#### [Provided text]

********

Due to the monitoring and control method of the pipeline gas self-closing valve of the present invention, when the pipeline gas self-closing valve is in an overpressure, underpressure or overcurrent condition, the prompt button of the pipeline gas self-closing valve drives the magnetic field sensor to move together, and the distance between the magnetic field sensor and the magnet changes. The magnetic field sensor generates a corresponding output signal and transmits the signal to the control unit of the detection circuit, and then uploads it to the cloud, so that the state information such as overcurrent, underpressure and overpressure of the pipeline gas can be digitized and uploaded to the cloud to realize remote perception of the working state of the pipeline gas self-closing valve, so that the gas company can grasp the gas operation state in real time, and can promptly notify the user that the pipeline gas abnormality requires inspection and maintenance, thereby improving the safety of gas use and improving the service quality of the gas company.

BRIEF DESCRIPTION OF THE DRAWINGS

FIG. 1 is a schematic structural diagram of a pipeline gas self-closing valve according to the present invention.

FIG. 2 is a schematic diagram of a partial explosion structure of the pipeline gas self-closing valve of the present invention.

********

#### [Direction]
Copy the part of the passage on the gas self-closing valve that opens with the words containing "FIG. 1 is a" and closes with "of the present invention.", substituting "partial exploded structure" for "partial explosion structure".

[Data on locating visible targets]
********

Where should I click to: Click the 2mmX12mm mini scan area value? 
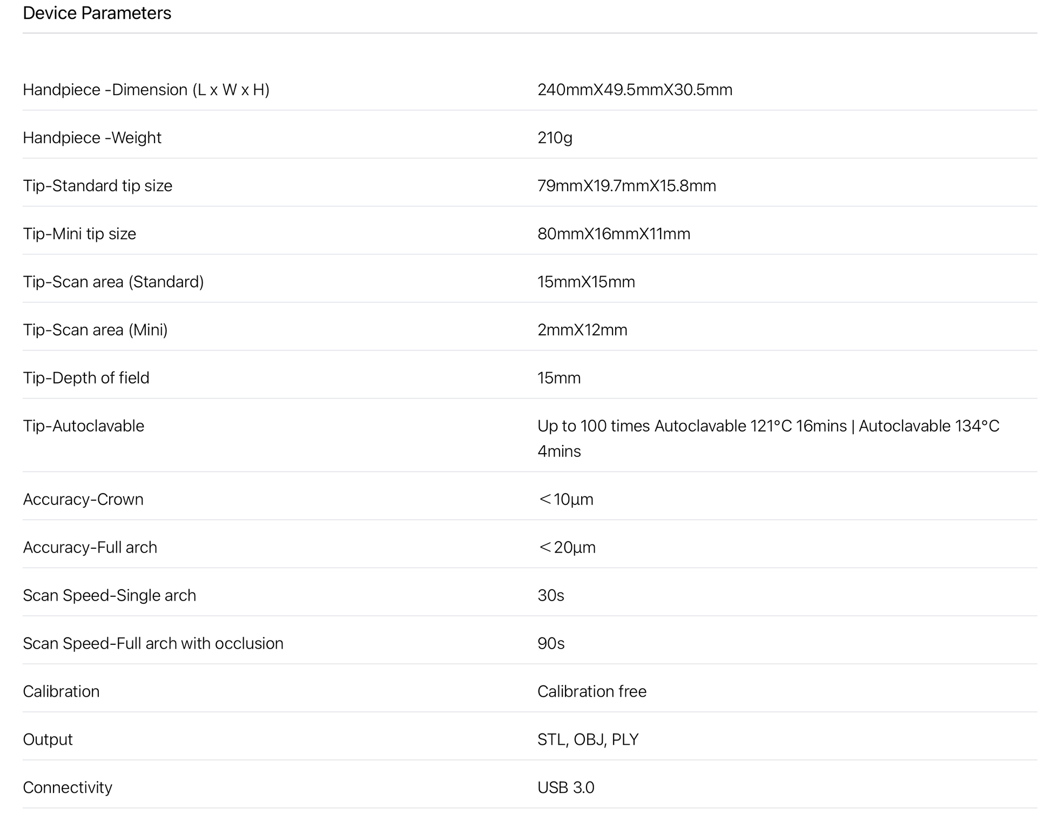click(x=582, y=330)
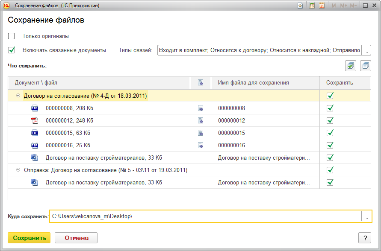This screenshot has height=251, width=381.
Task: Open the calendar from the title bar
Action: [x=322, y=6]
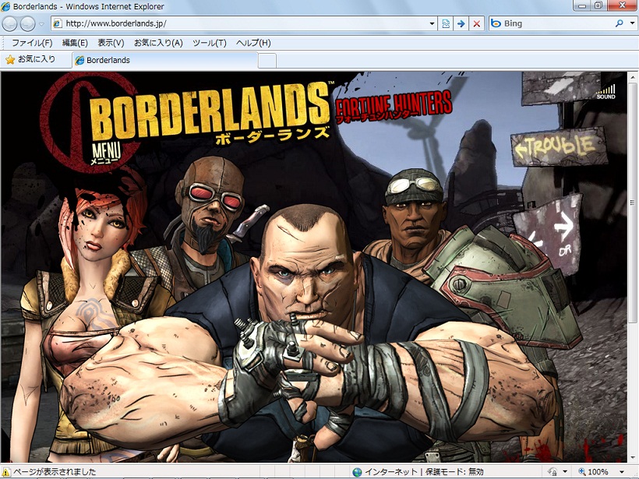Open the ツール(T) menu
639x479 pixels.
(x=209, y=43)
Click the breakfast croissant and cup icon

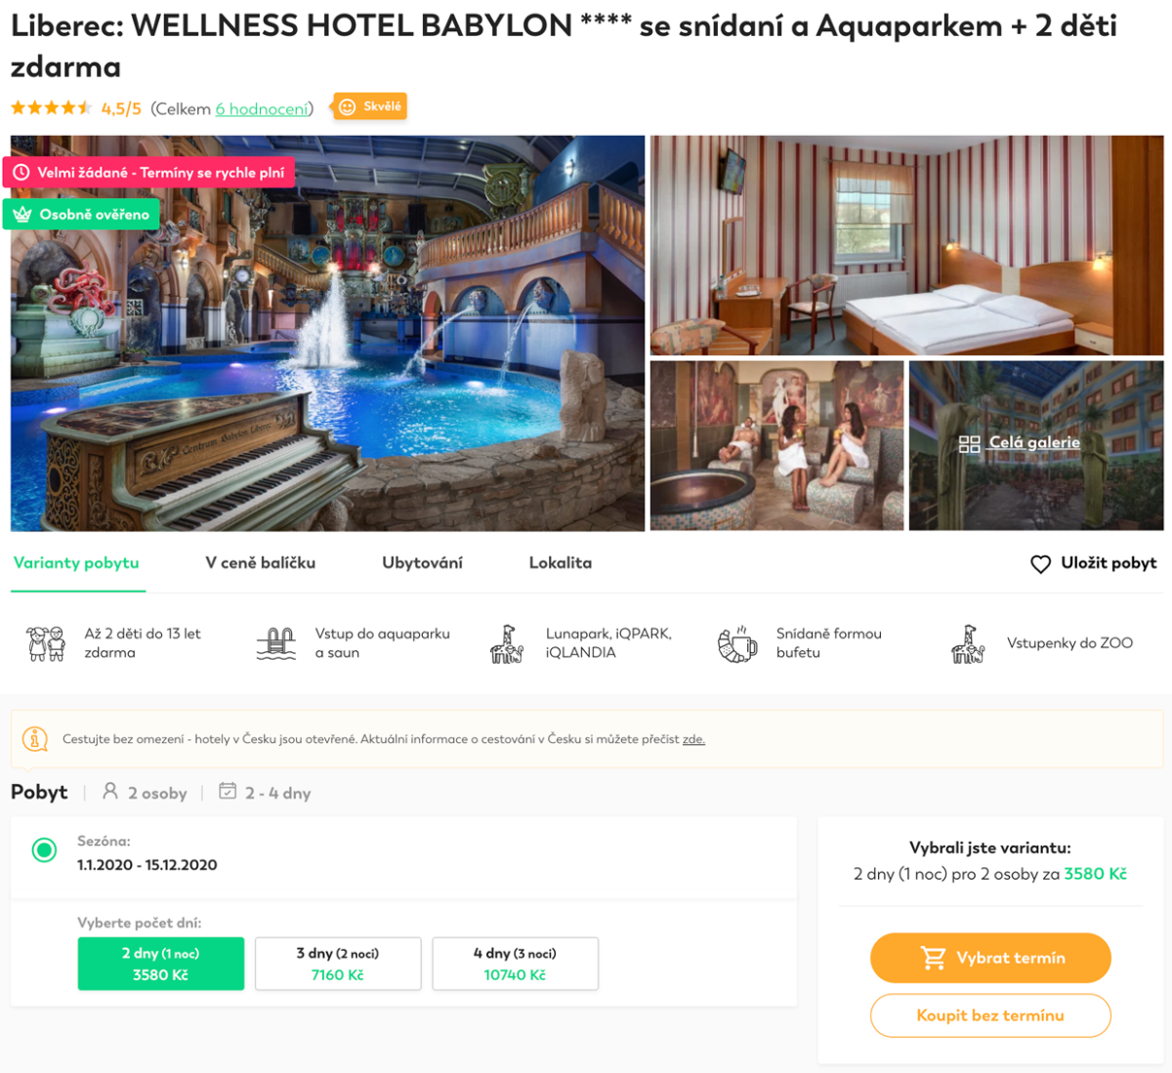pos(737,643)
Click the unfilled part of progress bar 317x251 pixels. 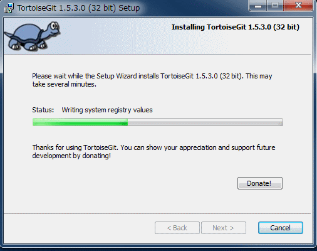coord(205,122)
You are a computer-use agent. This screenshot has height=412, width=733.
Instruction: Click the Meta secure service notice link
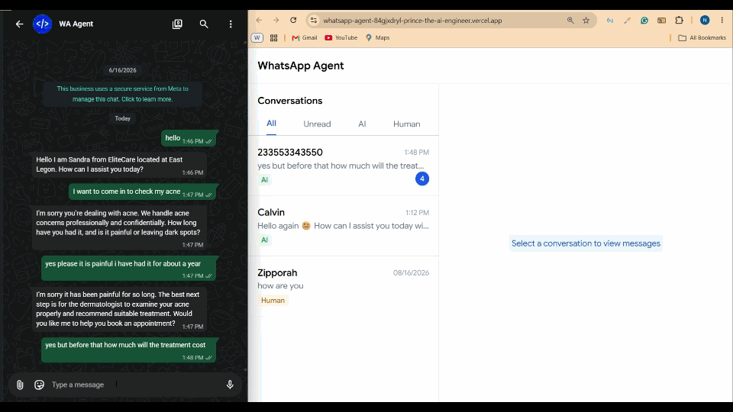pos(122,94)
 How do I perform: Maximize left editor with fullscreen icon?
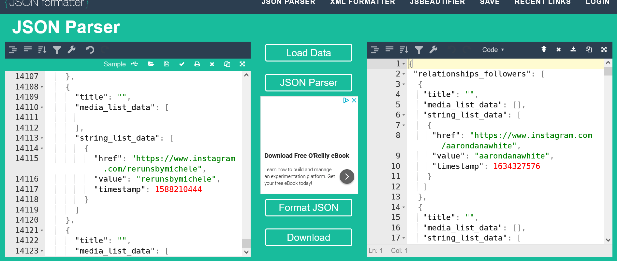[x=242, y=64]
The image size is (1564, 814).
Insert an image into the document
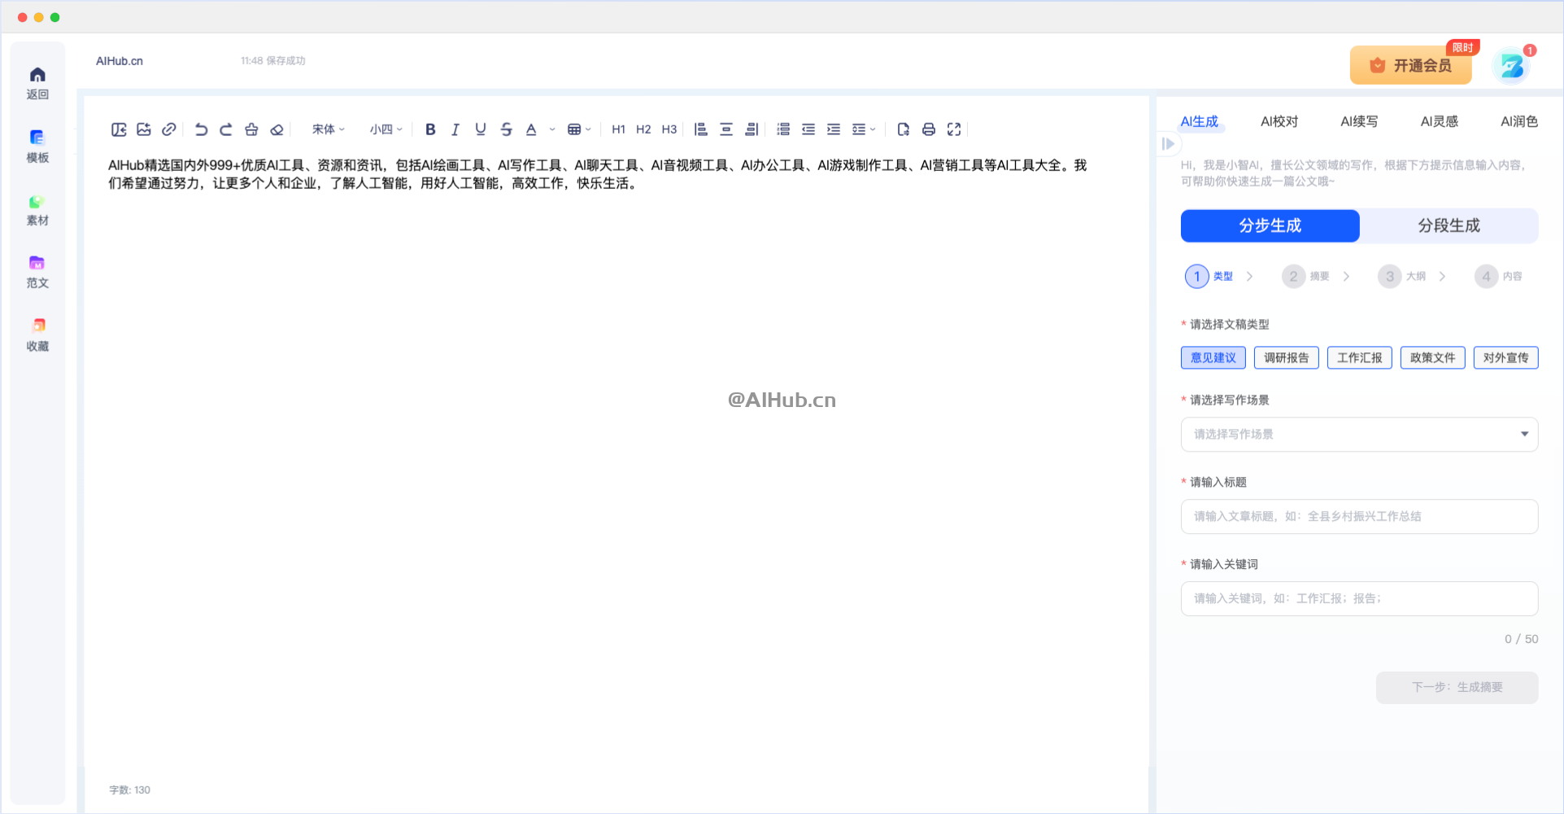coord(144,129)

********

#### [Response to the exercise]
FIG. 1 is a schematic structural diagram of a pipeline gas self-closing valve according to the present invention.

FIG. 2 is a schematic diagram of a partial exploded structure of the pipeline gas self-closing valve of the present invention.